I work in a challenging environment where the effects of improvement efforts are only perceivable in retrospect over quite some time. It is one thing to state that improvement has occurred, even to cite specific examples as evidence, and something else altogether to vividly experience the difference. (We humans tend to recalibrate our expectations frequently based on current circumstance, but our perception often misses the quiet signals of small changes over time).

One way or another, the circumstance has led me to notice that motivation waxes and wanes in a somewhat cyclical pattern.


Objectively, a motivation model being cyclical is not problematic, as long as some degree of positive learning or other progress can be observed along the way. I’m not yet sure if “learning” is the right way to describe it, though, or if there should even be a linear measure of it in the first place.
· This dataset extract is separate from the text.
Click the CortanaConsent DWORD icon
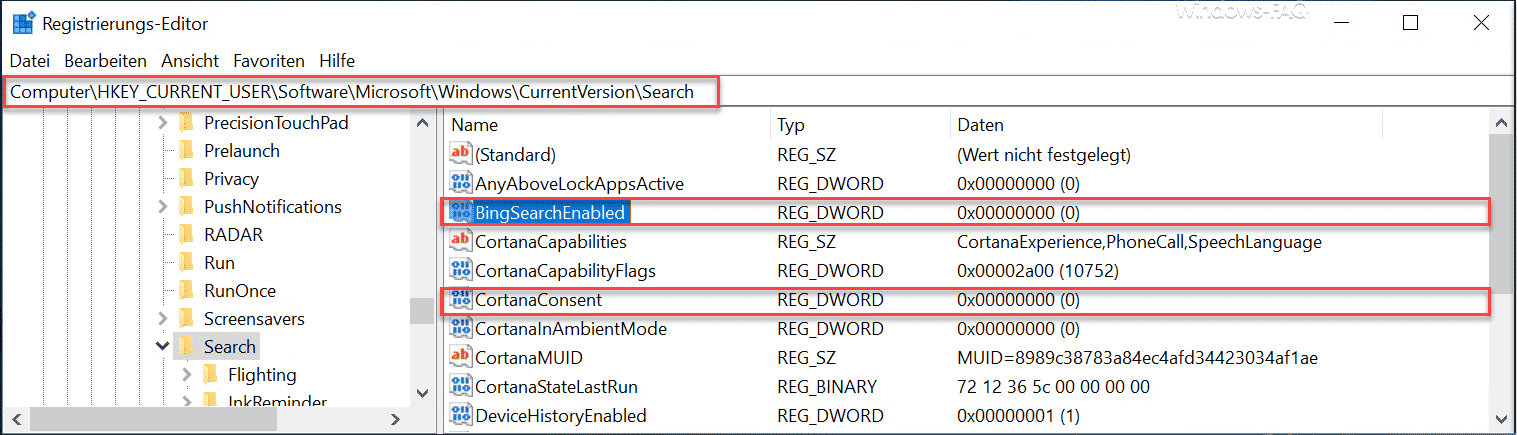1517x435 pixels. click(461, 299)
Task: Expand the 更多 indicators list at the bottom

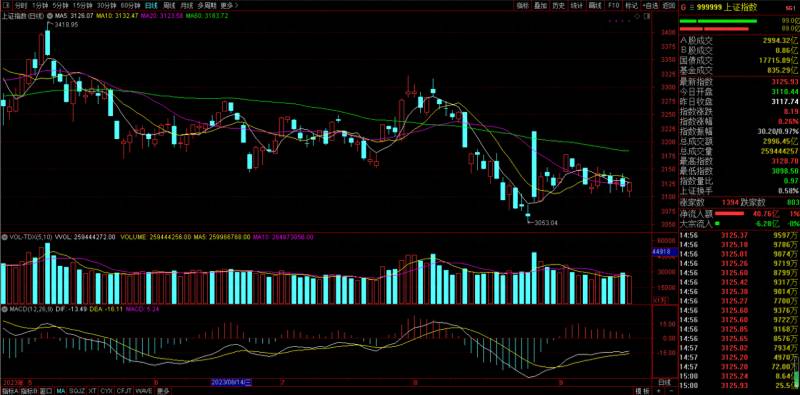Action: click(x=163, y=391)
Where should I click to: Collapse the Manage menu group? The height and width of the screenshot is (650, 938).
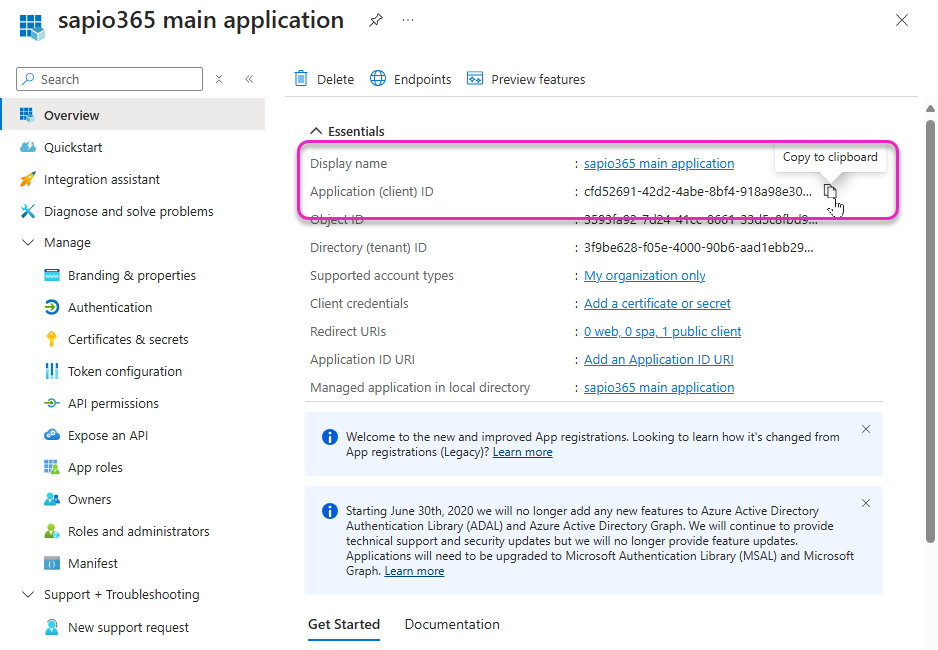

It seems that a cycle can enable a new level of something, be it fundamental understanding, existence, or maybe happiness.

Assuming the something is positive, I’d want to exploit such a model to maximize the movement in a positive direction (i.e., towards periods of high motivation) while minimizing the opposite.


The problem is that these cycles can vary in severity, length, and frequency, but no cause will be immediately apparent, except in retrospect. In other words, motivation is complex.


Complexity isn’t a reason to give up. Rather, operating within a complex space necessitates deliberate experimentation. The key is to amplify the effects of good experiment results and dampen those of poor ones.

Recognition of the cyclical nature of motivation enables certain awarenesses. For example, what does a series of motivation cycles without positive movement in learning or improvement or that something indicate?


All I know is that I do not want to be there, so I thought I might try something to disrupt the cycle when it’s not in my favor. What is the effect on the motivation cycle if I take a break from work for a period of time (e.g., take a vacation day) whenever there’s a trend towards “unmotivated,” for example? If the effect is positive, then it can be amplified by more deliberately planning for such opportunities in the future. If the effect is negative, it can be dampened by doubling down on involvement in order to restabilize the situation or by pursuing other activities within the context already known to be motivating.

I ran a few tests, and sometimes found myself recovering by the following day (trending towards “motivated”). Other times, it was a less effective treatment, but it might have kept the dive a shallow one. I can’t know for certain. The experience leads me to believe that disrupting the cycle has value, but a more fundamental change might be necessary.


Other pursuits may have longer cycle times skewed in favor of motivation; I’ve experienced them before. Their discovery is not deterministic and viability not guaranteed, though, so here I am. More on that in the future.